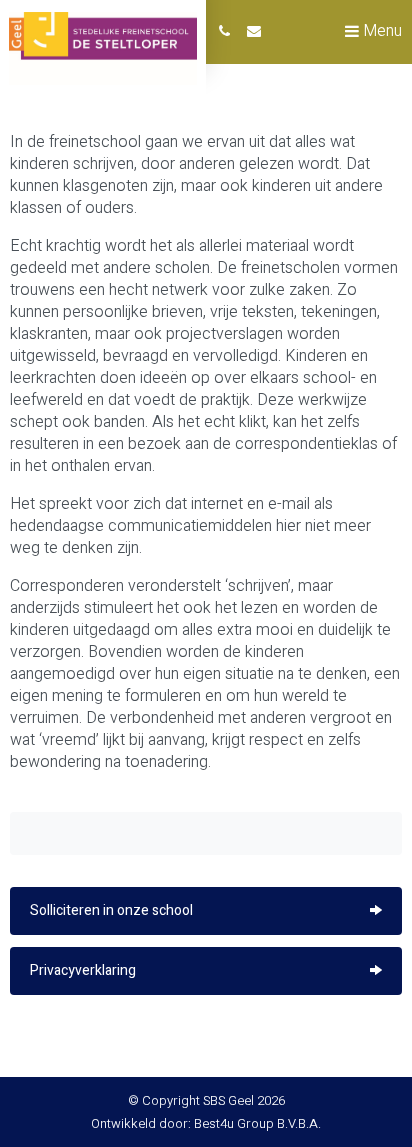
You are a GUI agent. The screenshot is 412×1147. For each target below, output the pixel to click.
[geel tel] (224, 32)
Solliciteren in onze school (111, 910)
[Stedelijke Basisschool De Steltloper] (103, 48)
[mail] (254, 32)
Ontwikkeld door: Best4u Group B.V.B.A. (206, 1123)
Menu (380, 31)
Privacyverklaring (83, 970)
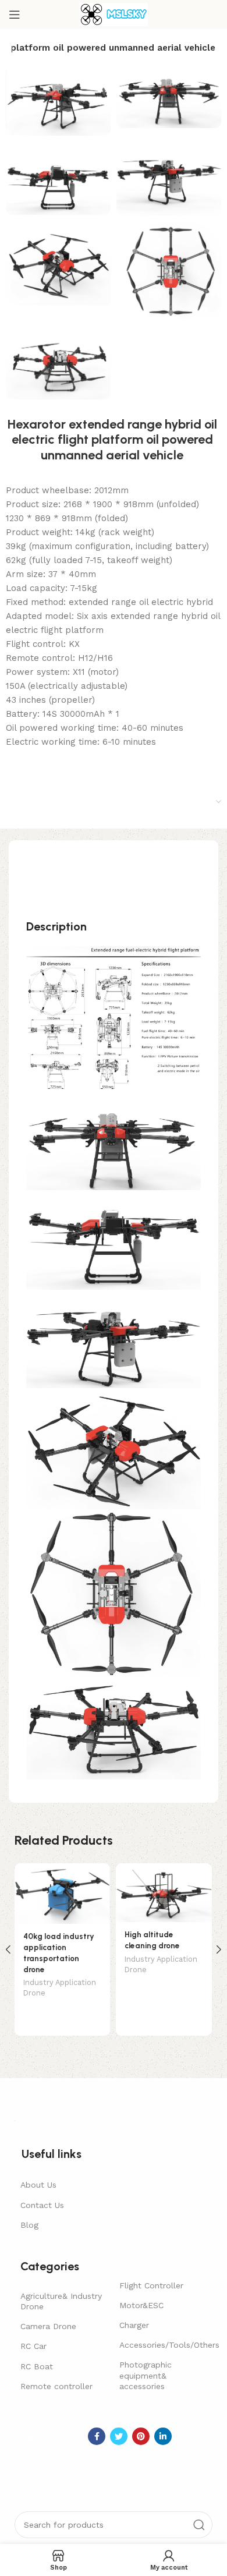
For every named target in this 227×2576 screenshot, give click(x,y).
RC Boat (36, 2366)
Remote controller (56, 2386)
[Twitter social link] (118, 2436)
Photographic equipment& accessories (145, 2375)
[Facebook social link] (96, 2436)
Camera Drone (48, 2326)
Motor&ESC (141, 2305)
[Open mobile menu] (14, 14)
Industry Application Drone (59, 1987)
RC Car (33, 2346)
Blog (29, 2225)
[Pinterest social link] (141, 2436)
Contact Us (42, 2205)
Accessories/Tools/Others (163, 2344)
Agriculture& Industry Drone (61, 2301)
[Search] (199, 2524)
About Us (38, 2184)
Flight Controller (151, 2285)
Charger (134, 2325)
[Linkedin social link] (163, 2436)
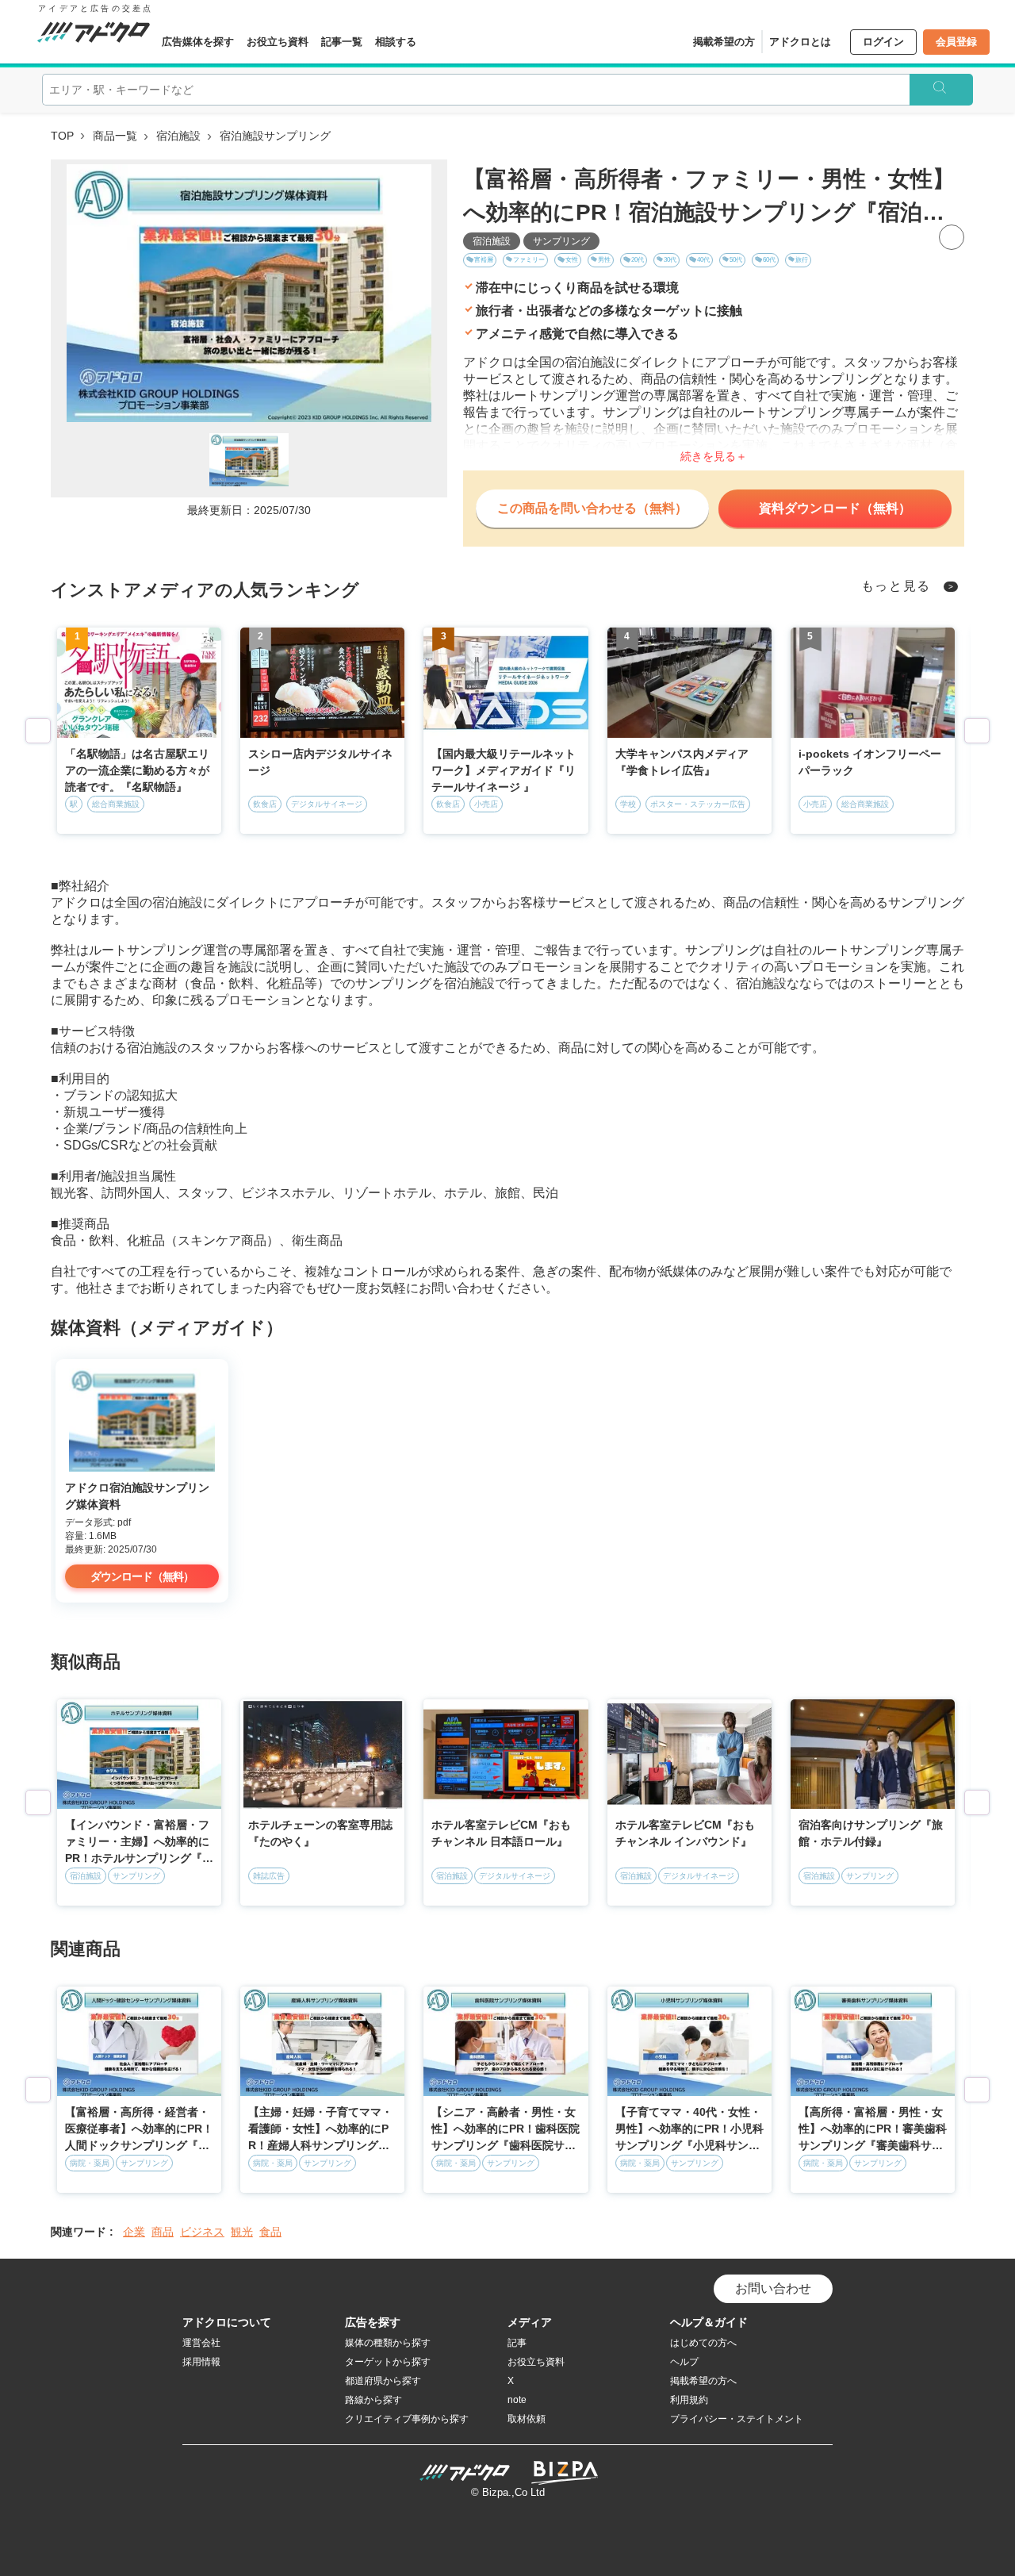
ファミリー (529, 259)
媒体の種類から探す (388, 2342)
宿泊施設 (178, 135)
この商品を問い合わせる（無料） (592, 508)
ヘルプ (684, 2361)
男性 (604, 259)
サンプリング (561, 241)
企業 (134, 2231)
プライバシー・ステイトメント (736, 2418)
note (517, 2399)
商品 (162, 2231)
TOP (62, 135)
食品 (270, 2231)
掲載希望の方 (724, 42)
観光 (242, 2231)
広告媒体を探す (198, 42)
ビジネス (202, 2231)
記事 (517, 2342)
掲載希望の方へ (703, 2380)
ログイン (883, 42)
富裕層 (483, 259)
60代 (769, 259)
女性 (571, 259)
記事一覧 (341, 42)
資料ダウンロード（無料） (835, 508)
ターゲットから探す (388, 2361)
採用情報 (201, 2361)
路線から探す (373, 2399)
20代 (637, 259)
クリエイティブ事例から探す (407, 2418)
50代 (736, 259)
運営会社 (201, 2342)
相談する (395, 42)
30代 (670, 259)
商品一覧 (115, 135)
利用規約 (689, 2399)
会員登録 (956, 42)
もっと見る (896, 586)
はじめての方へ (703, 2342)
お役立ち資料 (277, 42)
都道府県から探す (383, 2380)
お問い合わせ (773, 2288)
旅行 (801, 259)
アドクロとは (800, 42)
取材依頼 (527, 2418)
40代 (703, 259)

______

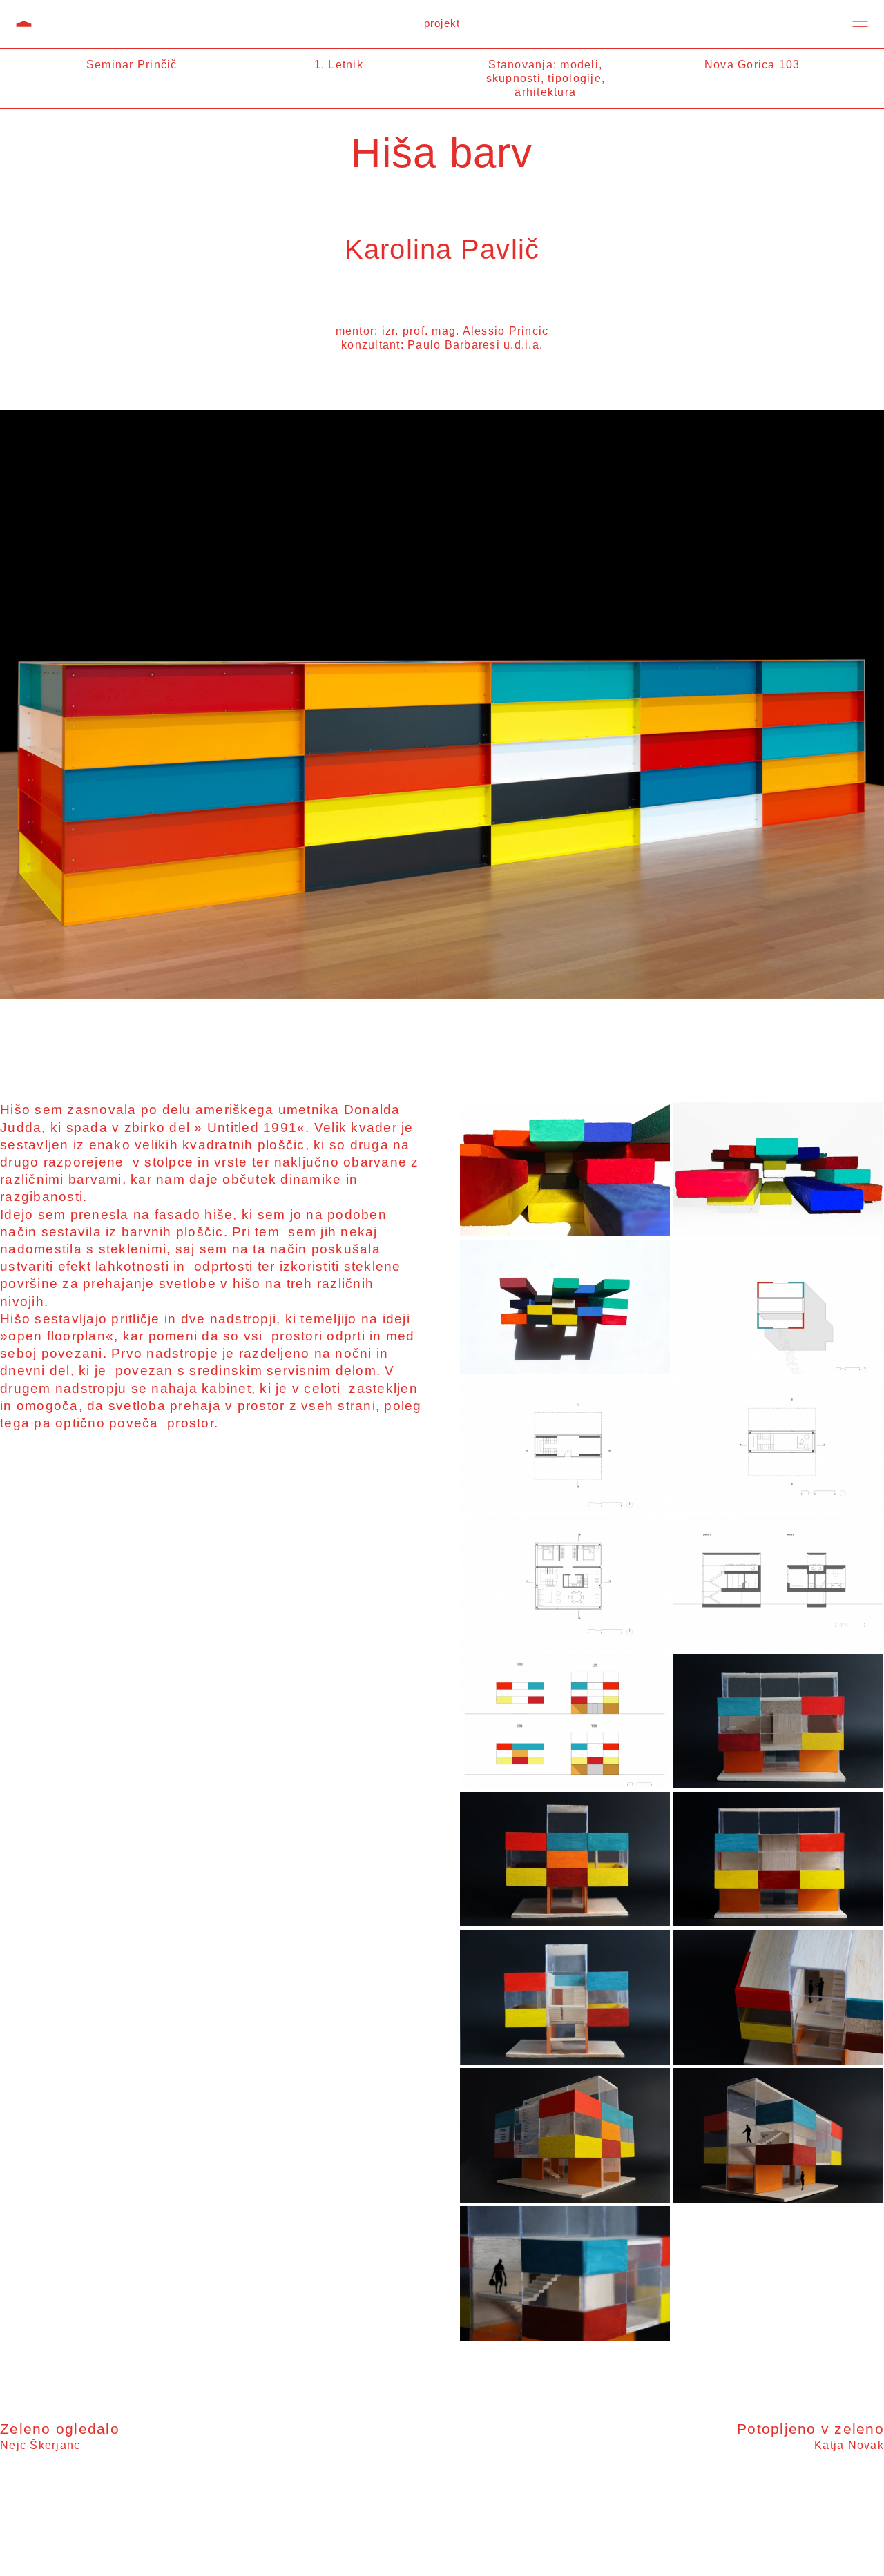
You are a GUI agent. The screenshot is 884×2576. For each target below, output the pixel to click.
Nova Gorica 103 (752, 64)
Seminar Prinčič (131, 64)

______

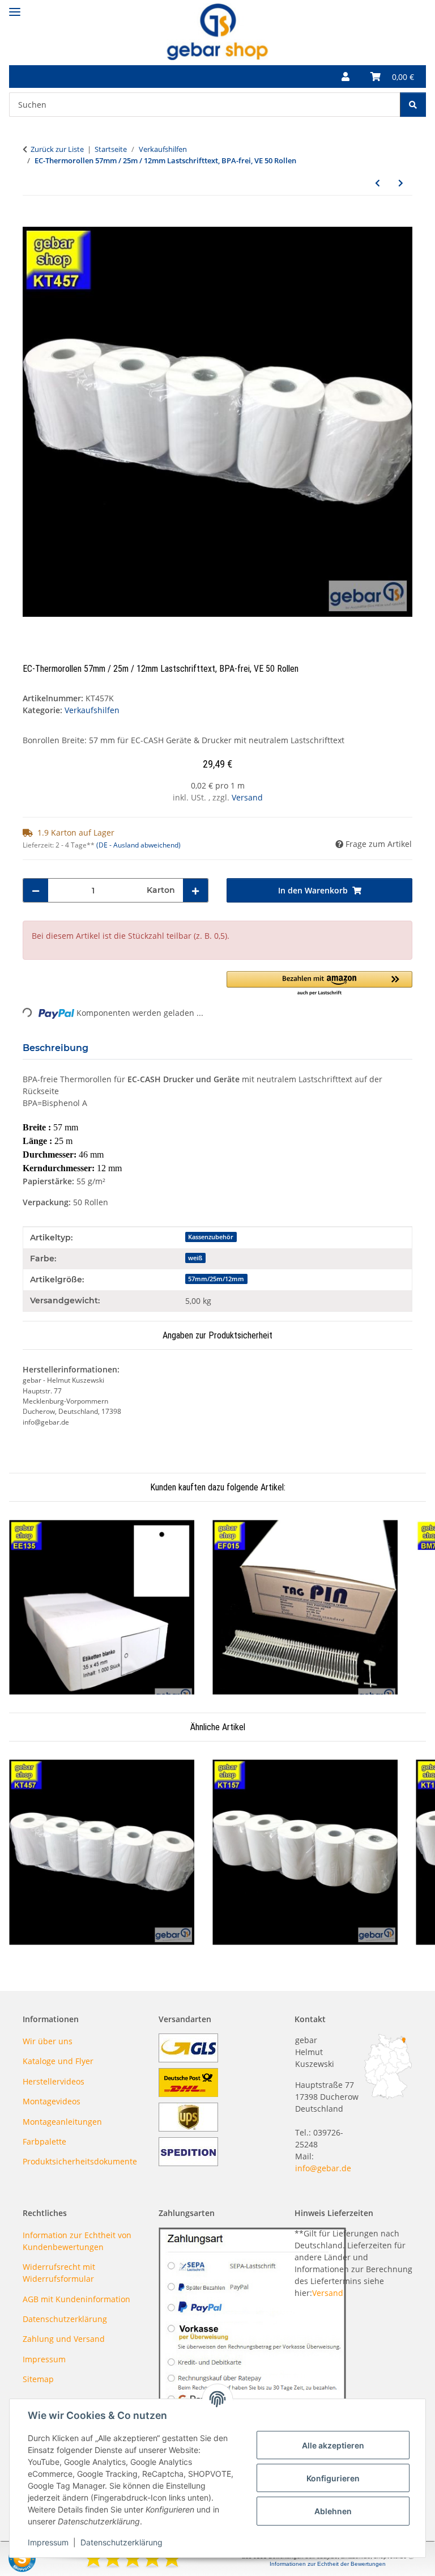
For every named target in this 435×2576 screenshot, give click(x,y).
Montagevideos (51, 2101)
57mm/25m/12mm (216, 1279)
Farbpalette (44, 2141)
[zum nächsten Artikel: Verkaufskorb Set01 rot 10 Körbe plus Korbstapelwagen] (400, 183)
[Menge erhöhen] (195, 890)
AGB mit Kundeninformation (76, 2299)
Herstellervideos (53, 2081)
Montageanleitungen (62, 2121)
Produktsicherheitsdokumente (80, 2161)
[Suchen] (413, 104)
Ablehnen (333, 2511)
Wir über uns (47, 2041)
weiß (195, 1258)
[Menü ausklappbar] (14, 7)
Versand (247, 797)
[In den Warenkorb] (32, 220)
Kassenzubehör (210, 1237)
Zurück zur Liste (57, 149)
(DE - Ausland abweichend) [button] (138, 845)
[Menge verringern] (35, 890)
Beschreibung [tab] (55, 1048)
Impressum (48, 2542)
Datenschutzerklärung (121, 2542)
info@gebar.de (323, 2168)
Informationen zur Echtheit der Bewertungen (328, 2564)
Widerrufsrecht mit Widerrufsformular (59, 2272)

______

WHAT YOU WILL DO:
In the entries above, find the line containing "You are a GUI agent. The screenshot is 412×1147." and the line containing "Motor&ESC (141, 2305)"; give again exactly those two lines and every line between them, minus the pictures.

TASK RESULT:
You are a GUI agent. The screenshot is 412×1147. For each target below, output the pixel to click.
[geel tel] (224, 32)
Solliciteren in onze school (111, 910)
[Stedelijke Basisschool De Steltloper] (103, 48)
[mail] (254, 32)
Ontwikkeld door: Best4u Group B.V.B.A. (206, 1123)
Menu (380, 31)
Privacyverklaring (83, 970)
For every named target in this 227×2576 screenshot, give click(x,y).
RC Boat (36, 2366)
Remote controller (56, 2386)
[Twitter social link] (118, 2436)
Photographic equipment& accessories (145, 2375)
[Facebook social link] (96, 2436)
Camera Drone (48, 2326)
Motor&ESC (141, 2305)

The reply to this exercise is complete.